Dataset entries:
____

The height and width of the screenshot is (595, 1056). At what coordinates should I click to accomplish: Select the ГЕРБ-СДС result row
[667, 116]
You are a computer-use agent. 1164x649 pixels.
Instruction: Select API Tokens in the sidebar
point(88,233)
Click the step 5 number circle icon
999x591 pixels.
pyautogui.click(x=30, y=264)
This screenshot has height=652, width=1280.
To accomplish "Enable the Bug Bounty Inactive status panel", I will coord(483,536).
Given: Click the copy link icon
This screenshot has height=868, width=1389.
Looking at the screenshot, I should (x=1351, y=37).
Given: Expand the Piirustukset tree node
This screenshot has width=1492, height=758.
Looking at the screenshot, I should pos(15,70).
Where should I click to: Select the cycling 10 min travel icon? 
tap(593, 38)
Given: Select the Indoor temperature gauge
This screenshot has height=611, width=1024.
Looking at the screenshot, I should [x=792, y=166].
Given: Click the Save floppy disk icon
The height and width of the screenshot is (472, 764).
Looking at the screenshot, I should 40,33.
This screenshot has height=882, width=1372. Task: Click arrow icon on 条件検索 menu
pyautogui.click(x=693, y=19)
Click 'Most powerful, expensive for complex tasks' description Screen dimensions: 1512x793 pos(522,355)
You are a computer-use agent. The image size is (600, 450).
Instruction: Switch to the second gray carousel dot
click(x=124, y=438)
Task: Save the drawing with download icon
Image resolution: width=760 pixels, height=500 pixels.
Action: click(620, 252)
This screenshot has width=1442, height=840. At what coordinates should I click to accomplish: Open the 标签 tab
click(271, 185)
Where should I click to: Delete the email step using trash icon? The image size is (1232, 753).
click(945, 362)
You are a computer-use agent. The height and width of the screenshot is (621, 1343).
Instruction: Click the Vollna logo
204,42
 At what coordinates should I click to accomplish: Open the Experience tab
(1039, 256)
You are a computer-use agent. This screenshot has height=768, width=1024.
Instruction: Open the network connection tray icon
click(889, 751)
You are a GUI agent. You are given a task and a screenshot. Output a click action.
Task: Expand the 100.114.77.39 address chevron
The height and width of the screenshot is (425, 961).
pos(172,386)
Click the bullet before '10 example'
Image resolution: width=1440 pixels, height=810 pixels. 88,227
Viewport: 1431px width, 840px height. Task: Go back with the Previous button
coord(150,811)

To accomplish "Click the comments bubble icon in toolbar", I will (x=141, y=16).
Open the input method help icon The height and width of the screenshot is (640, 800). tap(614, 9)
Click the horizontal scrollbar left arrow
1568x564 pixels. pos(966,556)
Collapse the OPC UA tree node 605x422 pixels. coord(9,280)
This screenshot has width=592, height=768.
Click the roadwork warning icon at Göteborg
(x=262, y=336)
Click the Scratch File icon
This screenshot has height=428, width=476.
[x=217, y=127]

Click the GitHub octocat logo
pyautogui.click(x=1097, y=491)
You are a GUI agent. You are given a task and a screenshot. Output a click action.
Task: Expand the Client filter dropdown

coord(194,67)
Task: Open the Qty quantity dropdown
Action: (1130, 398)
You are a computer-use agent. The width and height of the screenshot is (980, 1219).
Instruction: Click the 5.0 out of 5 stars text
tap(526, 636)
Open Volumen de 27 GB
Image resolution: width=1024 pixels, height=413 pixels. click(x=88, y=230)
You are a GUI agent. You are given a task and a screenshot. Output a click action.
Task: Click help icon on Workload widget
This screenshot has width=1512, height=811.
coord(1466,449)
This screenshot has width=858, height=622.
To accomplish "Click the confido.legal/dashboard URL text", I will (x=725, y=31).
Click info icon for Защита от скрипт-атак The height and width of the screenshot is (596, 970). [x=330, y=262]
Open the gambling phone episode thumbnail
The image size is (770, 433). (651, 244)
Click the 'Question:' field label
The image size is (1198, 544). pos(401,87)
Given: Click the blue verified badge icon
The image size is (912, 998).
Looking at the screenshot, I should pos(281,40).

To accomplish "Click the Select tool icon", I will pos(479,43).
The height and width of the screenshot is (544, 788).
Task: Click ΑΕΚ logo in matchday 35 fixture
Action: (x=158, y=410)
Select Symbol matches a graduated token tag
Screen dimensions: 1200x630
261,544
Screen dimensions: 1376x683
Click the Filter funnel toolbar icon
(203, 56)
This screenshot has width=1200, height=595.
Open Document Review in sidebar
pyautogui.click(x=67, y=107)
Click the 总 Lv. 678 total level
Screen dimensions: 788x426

____

### DESCRIPTION OF THE TASK
Print every record above exactly as written.

### OUTPUT FOR THIS TASK
The height and width of the screenshot is (595, 1056). At what coordinates should I click to accomplish: Select the ГЕРБ-СДС result row
[667, 116]
You are a computer-use agent. 1164x649 pixels.
Instruction: Select API Tokens in the sidebar
point(88,233)
Click the step 5 number circle icon
999x591 pixels.
pyautogui.click(x=30, y=264)
This screenshot has height=652, width=1280.
To accomplish "Enable the Bug Bounty Inactive status panel", I will coord(483,536).
Given: Click the copy link icon
This screenshot has height=868, width=1389.
Looking at the screenshot, I should (x=1351, y=37).
Given: Expand the Piirustukset tree node
This screenshot has width=1492, height=758.
Looking at the screenshot, I should pos(15,70).
Where should I click to: Select the cycling 10 min travel icon? 
tap(593, 38)
Given: Select the Indoor temperature gauge
This screenshot has height=611, width=1024.
Looking at the screenshot, I should [x=792, y=166].
Given: Click the Save floppy disk icon
The height and width of the screenshot is (472, 764).
Looking at the screenshot, I should 40,33.
This screenshot has height=882, width=1372. Task: Click arrow icon on 条件検索 menu
pyautogui.click(x=693, y=19)
Click 'Most powerful, expensive for complex tasks' description Screen dimensions: 1512x793 pos(522,355)
You are a computer-use agent. The image size is (600, 450).
Instruction: Switch to the second gray carousel dot
click(x=124, y=438)
Task: Save the drawing with download icon
Image resolution: width=760 pixels, height=500 pixels.
Action: click(620, 252)
This screenshot has width=1442, height=840. At what coordinates should I click to accomplish: Open the 标签 tab
click(271, 185)
Where should I click to: Delete the email step using trash icon? The image size is (1232, 753).
click(945, 362)
You are a computer-use agent. The height and width of the screenshot is (621, 1343).
Instruction: Click the Vollna logo
204,42
 At what coordinates should I click to accomplish: Open the Experience tab
(1039, 256)
You are a computer-use agent. This screenshot has height=768, width=1024.
Instruction: Open the network connection tray icon
click(889, 751)
You are a GUI agent. You are given a task and a screenshot. Output a click action.
Task: Expand the 100.114.77.39 address chevron
The height and width of the screenshot is (425, 961).
pos(172,386)
Click the bullet before '10 example'
Image resolution: width=1440 pixels, height=810 pixels. 88,227
Viewport: 1431px width, 840px height. Task: Go back with the Previous button
coord(150,811)

To accomplish "Click the comments bubble icon in toolbar", I will (x=141, y=16).
Open the input method help icon The height and width of the screenshot is (640, 800). tap(614, 9)
Click the horizontal scrollbar left arrow
1568x564 pixels. pos(966,556)
Collapse the OPC UA tree node 605x422 pixels. coord(9,280)
This screenshot has width=592, height=768.
Click the roadwork warning icon at Göteborg
(x=262, y=336)
Click the Scratch File icon
This screenshot has height=428, width=476.
[x=217, y=127]

Click the GitHub octocat logo
pyautogui.click(x=1097, y=491)
You are a GUI agent. You are given a task and a screenshot. Output a click action.
Task: Expand the Client filter dropdown

coord(194,67)
Task: Open the Qty quantity dropdown
Action: (1130, 398)
You are a computer-use agent. The width and height of the screenshot is (980, 1219).
Instruction: Click the 5.0 out of 5 stars text
tap(526, 636)
Open Volumen de 27 GB
Image resolution: width=1024 pixels, height=413 pixels. click(x=88, y=230)
You are a GUI agent. You are given a task and a screenshot. Output a click action.
Task: Click help icon on Workload widget
This screenshot has width=1512, height=811.
coord(1466,449)
This screenshot has width=858, height=622.
To accomplish "Click the confido.legal/dashboard URL text", I will (x=725, y=31).
Click info icon for Защита от скрипт-атак The height and width of the screenshot is (596, 970). [x=330, y=262]
Open the gambling phone episode thumbnail
The image size is (770, 433). (651, 244)
Click the 'Question:' field label
The image size is (1198, 544). pos(401,87)
Given: Click the blue verified badge icon
The image size is (912, 998).
Looking at the screenshot, I should pos(281,40).

To accomplish "Click the Select tool icon", I will pos(479,43).
The height and width of the screenshot is (544, 788).
Task: Click ΑΕΚ logo in matchday 35 fixture
Action: (x=158, y=410)
Select Symbol matches a graduated token tag
Screen dimensions: 1200x630
261,544
Screen dimensions: 1376x683
Click the Filter funnel toolbar icon
(203, 56)
This screenshot has width=1200, height=595.
Open Document Review in sidebar
pyautogui.click(x=67, y=107)
Click the 总 Lv. 678 total level
Screen dimensions: 788x426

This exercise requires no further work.